Enhancing the visitor experience for 60,000 people each year. Every year, millions of adventurers, tourists and day-trippers flock to the Lake District in North West England. Some are attracted by the backdrop of mountains and lakes, but many others come to find out more about the artists and poets who were inspired by the stunning landscape.
Dove Cottage in Grasmere was the first family home of Britain’s best loved poet, William Wordsworth and is where he wrote most of his poetry including the most famous poem in the English language, ‘I wandered lonely as a cloud’ otherwise known as The Daffodils poem.
The Cottage is preserved as it was when he left in 1808 and still contains his furniture and personal possessions. A museum next door tells the story of his life and displays original manuscripts, paintings and interactive exhibits from the Wordsworth Trust’s collection of over 36,000 items.
Around 60,000 visitors explore the house and garden each year to discover more about Wordsworth’s amazing life and the logistics of handling such crowds is a daunting task within the confines of a small site.
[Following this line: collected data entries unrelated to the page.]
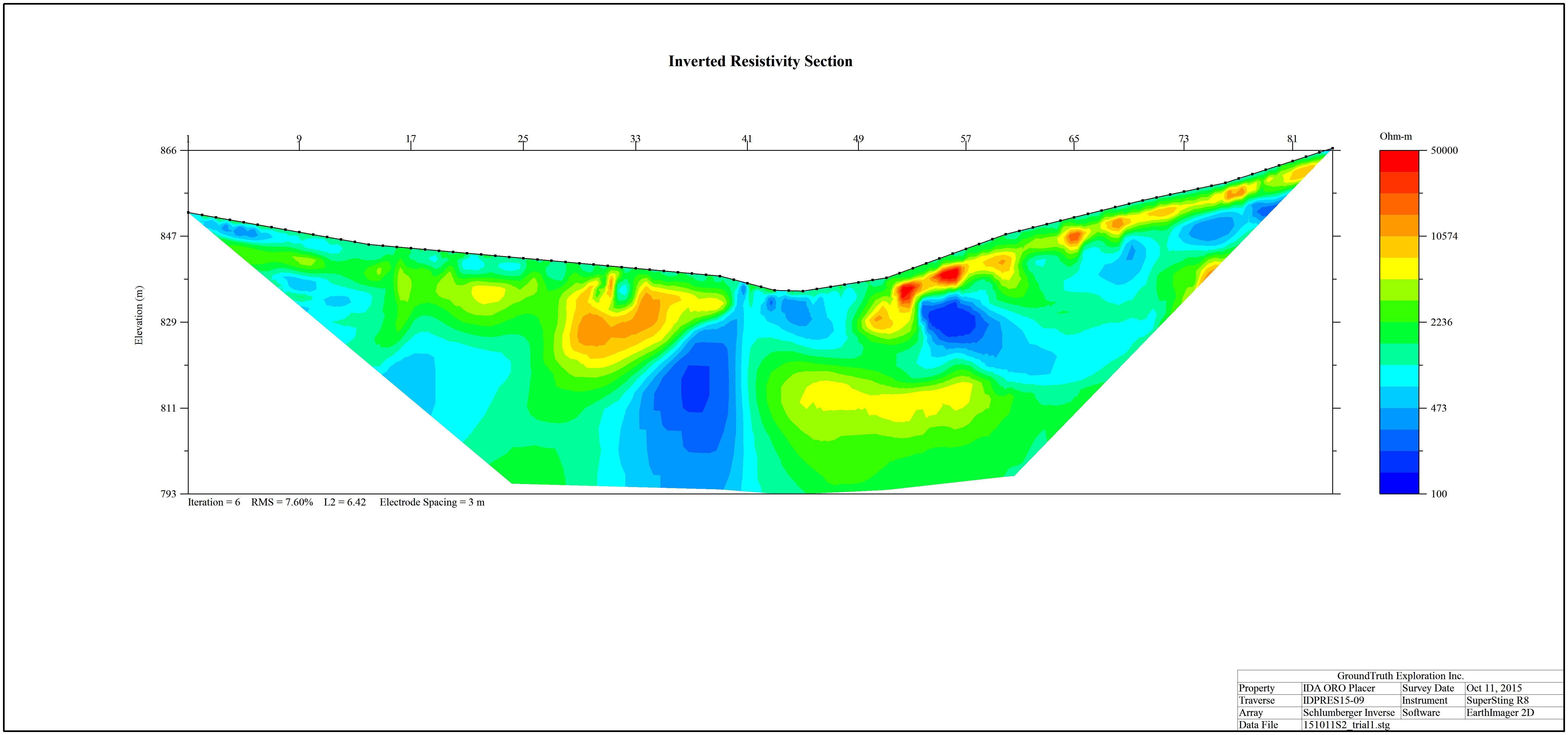The width and height of the screenshot is (1568, 735).
Task: Click the GroundTruth Exploration Inc. header
Action: point(1401,676)
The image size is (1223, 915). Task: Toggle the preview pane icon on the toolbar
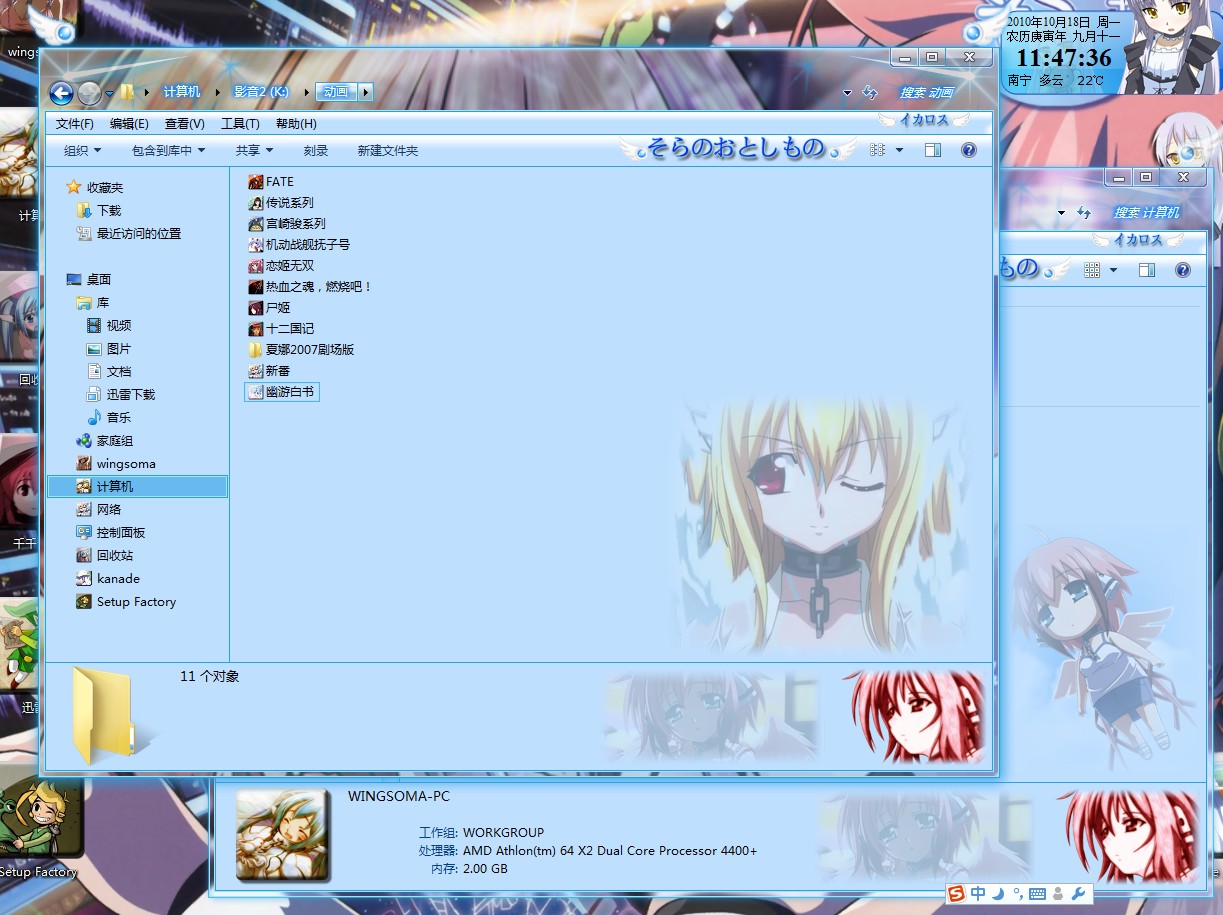932,150
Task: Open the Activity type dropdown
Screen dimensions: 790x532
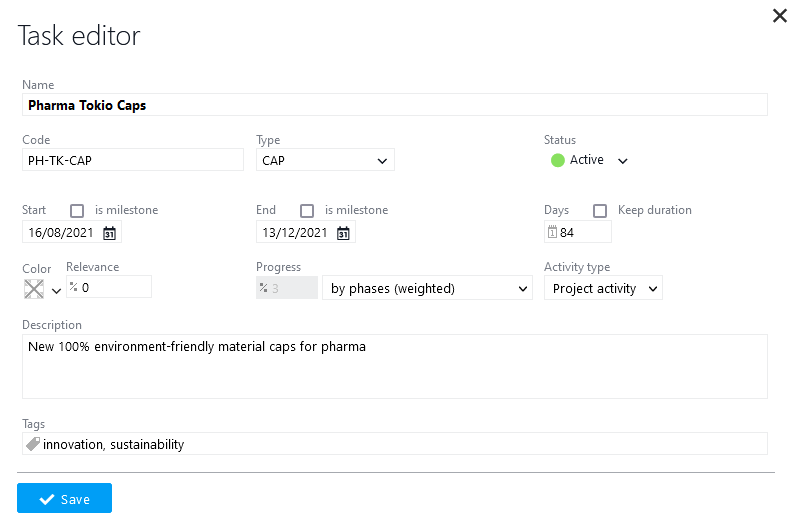Action: pyautogui.click(x=603, y=288)
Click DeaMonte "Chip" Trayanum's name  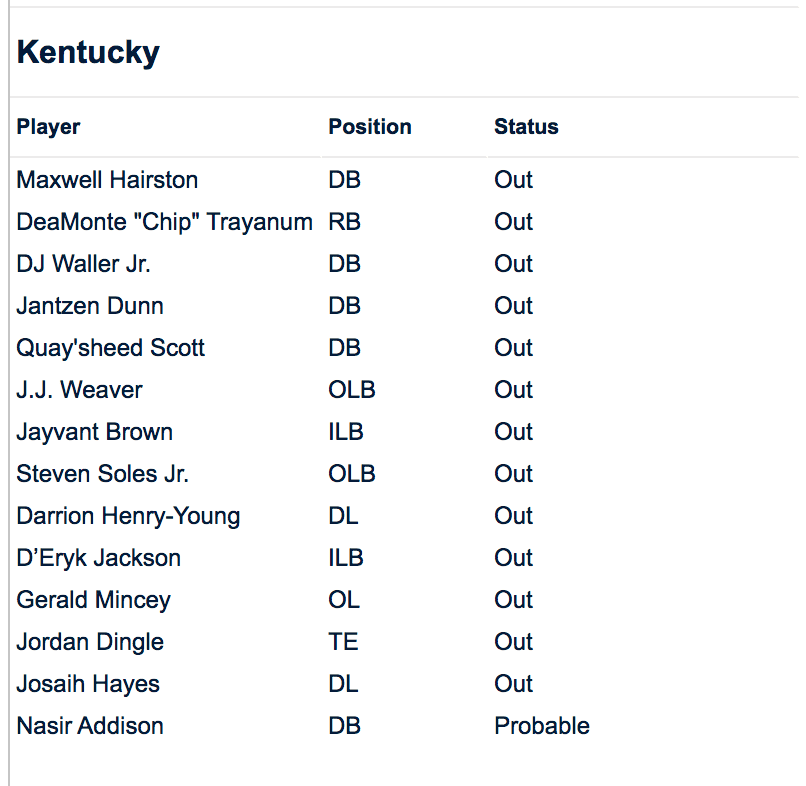click(164, 222)
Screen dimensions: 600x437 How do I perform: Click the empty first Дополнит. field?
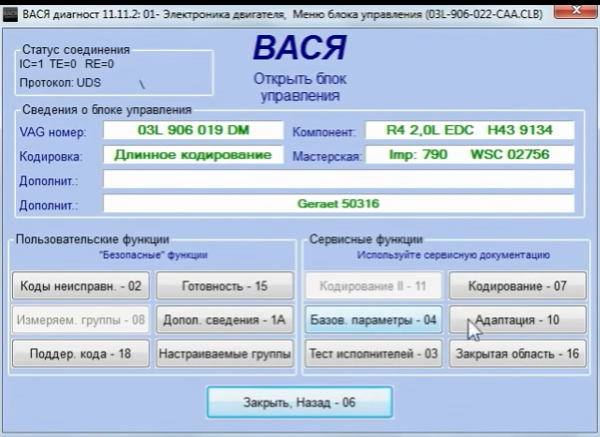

An important source of revenue for the Wordsworth Trust is group visits and these come from many countries around the world. On a busy day, up to 15 parties might arrive, consisting of 30 – 50 members. The rooms in Dove Cottage are small, meaning that a maximum of 15 people can go on a guided tour at one time. These groups are usually pre-booked, but they have to be scheduled so as not to disappoint others who arrive independently.
Managing the flow of visitors during peak times is a complex balancing act which relies on good communication, but this isn’t easy. While the Museum and shop / ticket office are equipped with phones, computers etc, Dove Cottage has remained unchanged.
The Cottage itself was built in the early 1600s and is set into the hillside. The Museum was originally a Victorian coach house and stable block for a local hotel and the shop was a blacksmith’s premises. They are all constructed of local stone and the walls are very thick.
A handful of walkie talkies were bought in the 1990s, but were of limited use, being unable to get a signal inside the various buildings. Mobile phones don’t perform much better, so until recently this visitor attraction relied on ‘runners’ to coordinate operations.
In early 2014 a new Visitor Services Manager, Jane Affleck, came to work at Dove Cottage and she soon identified that better communications would save time and effort and deliver a better visitor experience. Some online research revealed that the latest generation of PMR446 licence-free two way radios might provide a simple, discreet and effective means of communication.
She spoke to a few suppliers and settled on the Kenwood Pro-Talk TK-3401D Digital PMR446 because of the rugged construction of their handsets, their reputation for reliability, the simple controls and the digital signal option which, she hoped, would operate effectively given the construction of the buildings.
“It has worked out really well” reports Jane, “We now have four hand-portables which provide clear voice communications between key staff operating in and around the Museum, the Shop, where groups check in, the guides and the duty manager. The thick stone walls don’t seem to be a problem at all.”
This has brought real efficiencies and flexibility to the visitor attraction. Shop staff who welcome visitors can stay at their posts; guides in the Cottage know when groups arrive and can be told if there any issues or special requirements to deal with.
“Our main problem now” adds Jane, “is getting our long-standing staff to remember to use the radios when they have been used to running things without any technology to help them. For others, the ProTalk digital radios have already become a vital part of their everyday equipment.”